(Stored records)
=== Begin Enclosure ===

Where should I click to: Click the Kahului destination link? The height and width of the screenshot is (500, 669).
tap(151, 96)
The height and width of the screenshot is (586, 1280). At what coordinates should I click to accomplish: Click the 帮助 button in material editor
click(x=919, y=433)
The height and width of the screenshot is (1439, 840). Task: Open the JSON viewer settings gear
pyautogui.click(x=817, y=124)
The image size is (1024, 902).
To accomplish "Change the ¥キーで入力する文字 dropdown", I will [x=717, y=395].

=== End Enclosure ===

Exercise brief – Each record must be copied out exactly and in full.

Written answer –
Where should I click to: Click the Kahului destination link? The height and width of the screenshot is (500, 669).
tap(151, 96)
The height and width of the screenshot is (586, 1280). At what coordinates should I click to accomplish: Click the 帮助 button in material editor
click(x=919, y=433)
The height and width of the screenshot is (1439, 840). Task: Open the JSON viewer settings gear
pyautogui.click(x=817, y=124)
The image size is (1024, 902).
To accomplish "Change the ¥キーで入力する文字 dropdown", I will [x=717, y=395].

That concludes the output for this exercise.